But three? I must admit that any hope I had had of adopting her myself was quickly vanishing. It still weighs on my mind now, I'm still chewing on it, but I just don't know if I can do three. All at once. Three.

I took a couple of pictures of her. Then I took her hand and we walked out towards the car together. I gave her the biggest hug and biggest kisses I could muster. And then walked away with a promise to write.

We will have to wait and see. More than I want this girl in my family, I want her in my life. I want to know that she is safe and happy and healing.
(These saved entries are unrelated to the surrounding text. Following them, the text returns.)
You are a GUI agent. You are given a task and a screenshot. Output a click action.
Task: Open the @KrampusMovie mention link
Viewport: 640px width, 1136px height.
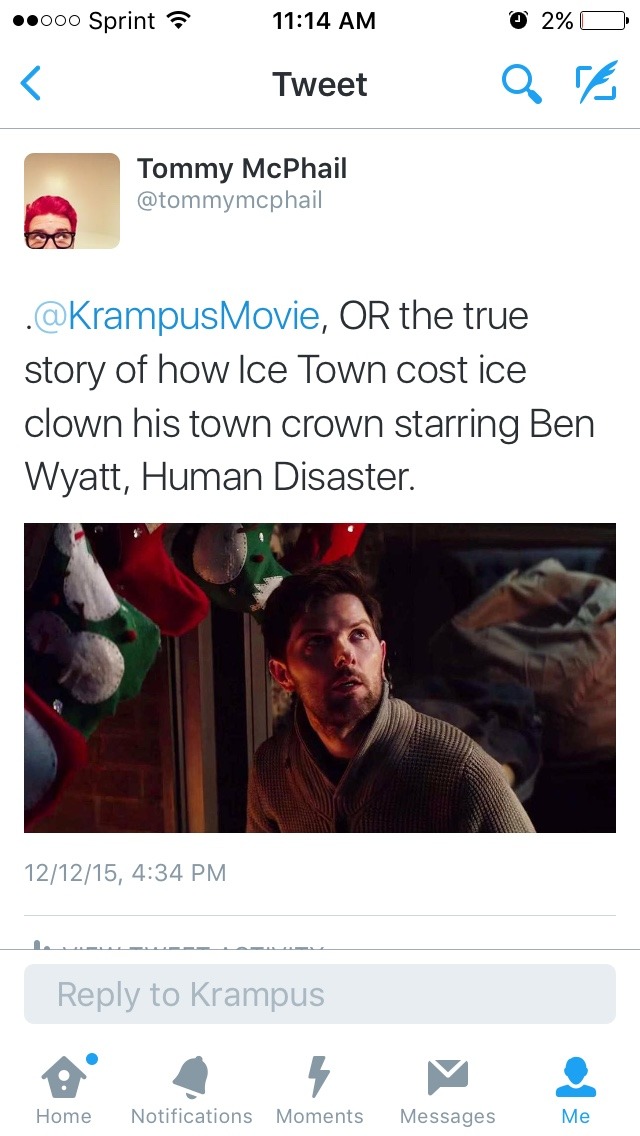[175, 316]
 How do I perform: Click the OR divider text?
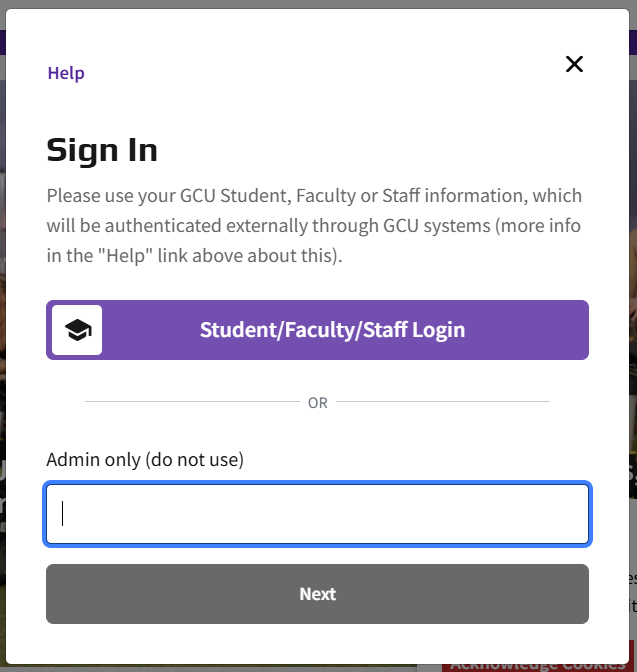pyautogui.click(x=318, y=403)
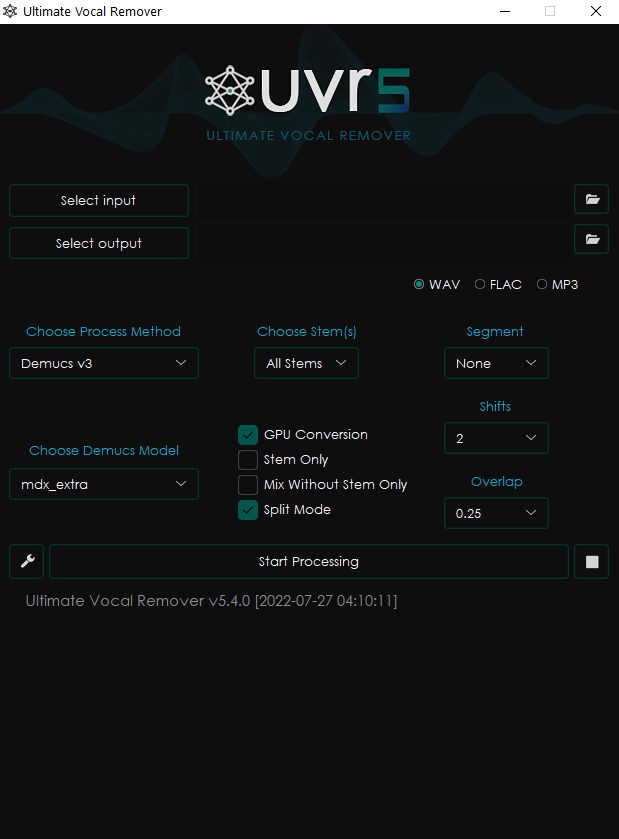The width and height of the screenshot is (619, 839).
Task: Click the app icon in title bar
Action: [x=11, y=11]
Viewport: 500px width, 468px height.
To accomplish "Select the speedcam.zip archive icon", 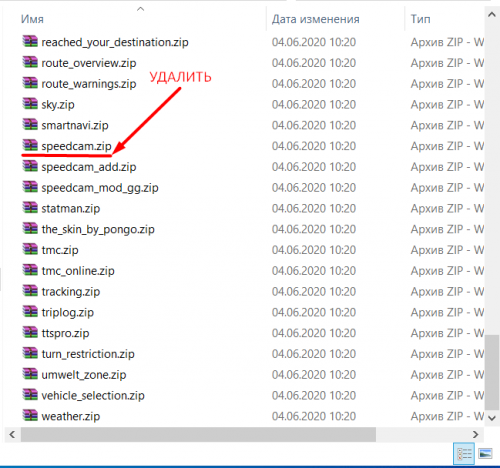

I am going to be working with my agency as well as some interested families to make sure that I can help give her those things. She doesn't need to be in my house to be my family.

Monday, September 8, 2008

36 hours of hell and thank god we brought the tweezers...

...because 12 hours into our second, 13.5 hour flight (one of three flights) Evan shoved a yogurt-covered strawberry up his nose.

More on our return in days to come when we are officially over jetlag and I kick this cold.

I am a bad wife

Here is Brian's blog post that got lost weeks ago. Sorry, honey!

Hey all,

Brian here. This is actually my first official post. Jen's been handling it all and doing an amazing job. Me, I've been taking a lot of pictures, a lot of video, and changing a lot of diapers. (Front to back!) It appears that Zoe likes having her diapers changed by me a bit more than by Jen in that she screams a little bit less. Though this makes me feel good, it's not the first title I would have chosen!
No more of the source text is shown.